→ QUOTED PASSAGE:
═══

Curcumin-loaded Hydrogel generating Photo-antimicrobial Surfaces for the treatment of Periprosthetic Joint Infections

Periprosthetic joint infections (PJI) after the surgery are disastrous complications, leading to a severe health and financial burden for patients. PJI events are mainly caused by Staphylococcus aureus and nearly 60% of them are methicillin-resistant S. aureus (MRSA) resulting in a high rate of treatment failure. The current antibiotic therapy mainly relies on vancomycin (Van) use, even if various reports showed the emergence of vancomycin-resistant enterococci (VRE). At the same time, Van may also have some considerable side effects, such as ototoxicity and nephrotoxicity, during the antibacterial treatment. To overcome these drawbacks, antimicrobial photodynamic therapy (aPDT) is a good candidate both to prevent and fight the PJI.1 Within our ongoing research on novel biomaterials based on nanophototherapeutics,2,3 here we adapted the properties of antimicrobial surface by spreading a resorbable hydrogel based on DAC® (hyaluronic acid conjugated to polylactic acid, HA-PLA ) produced by Novagenit1 (Mezzolombardo, Trento) loaded with curcumin (Curc) capable of increasing water solubility, bioavailability and to control the release of Curc within the infection site. With the aim of helping to overcome antimicrobial-resistance and reduce the antibiotic dosage with minimal side effects, an analogue hydrogel was formulated in the presence of both Curc and Van. The interaction between Curc and DAC® in the hydrogel was studied using complementary spectroscopic techniques such as UV/Vis spectroscopy, fluorescence, Dynamic Light Scattering (DLS), and ζ-potential measurements. The stability and erosion kinetics of the hydrogels were evaluated in biologically relevant media to ensure control over time and efficacy. In addition, titanium surfaces mimicking prostethic scaffolds were coated by hydrogels and on them the photo-antimicrobial activity against MRSA, VRE, and Pseudomonas aeruginosa strains was evaluated using time-kill assay.

═══

→ EXTRACTED INFORMATION:

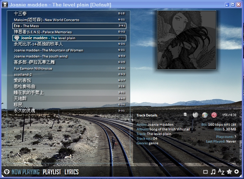Screen dimensions: 244x179
Task: Click the colorful disc icon in Track Details
Action: point(204,115)
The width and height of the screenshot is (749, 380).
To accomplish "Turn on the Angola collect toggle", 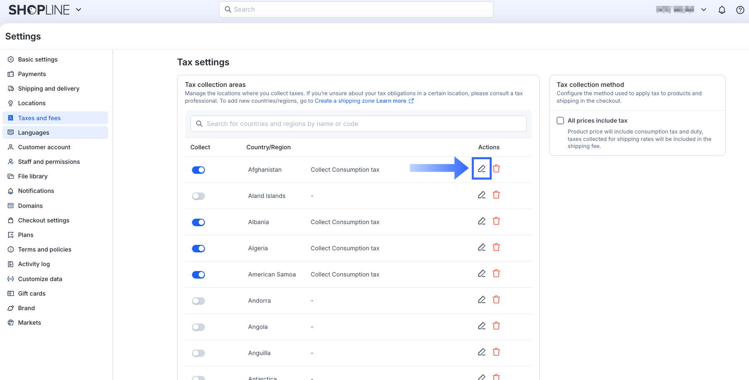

═══

→ TASK LIST:
**1)** In the curcumin hydrogel abstract, which company produced the DAC® hydrogel?
**2)** Decide whether each statement agrees with the curcumin hydrogel abstract. For each, answer yes or no and quote the deciding words.
(a) Vancomycin may cause side effects such as ototoxicity and nephrotoxicity.
(b) The hydrogels were coated onto glass surfaces for the antimicrobial testing.
(c) DAC® is hyaluronic acid conjugated to polylactic acid.
**3)** Summarize the curcumin hydrogel abstract in two sentences.
The lines are not used for anything here.

→ ANSWERS TO THE EXERCISES:
**1)** Novagenit, in Mezzolombardo, Trento.

**2)**
(a) Yes: "Van may also have some considerable side effects, such as ototoxicity and nephrotoxicity"
(b) No: "titanium surfaces mimicking prostethic scaffolds were coated by hydrogels"
(c) Yes: "hyaluronic acid conjugated to polylactic acid"

**3)** Periprosthetic joint infections are often caused by drug-resistant bacteria, and vancomycin treatment has drawbacks, so the authors propose antimicrobial photodynamic therapy using a resorbable DAC® hydrogel loaded with curcumin, alone or together with vancomycin. They studied the curcumin–DAC® interaction spectroscopically, tested hydrogel stability and erosion, and evaluated the photo-antimicrobial activity of hydrogel-coated titanium surfaces against MRSA, VRE, and Pseudomonas aeruginosa.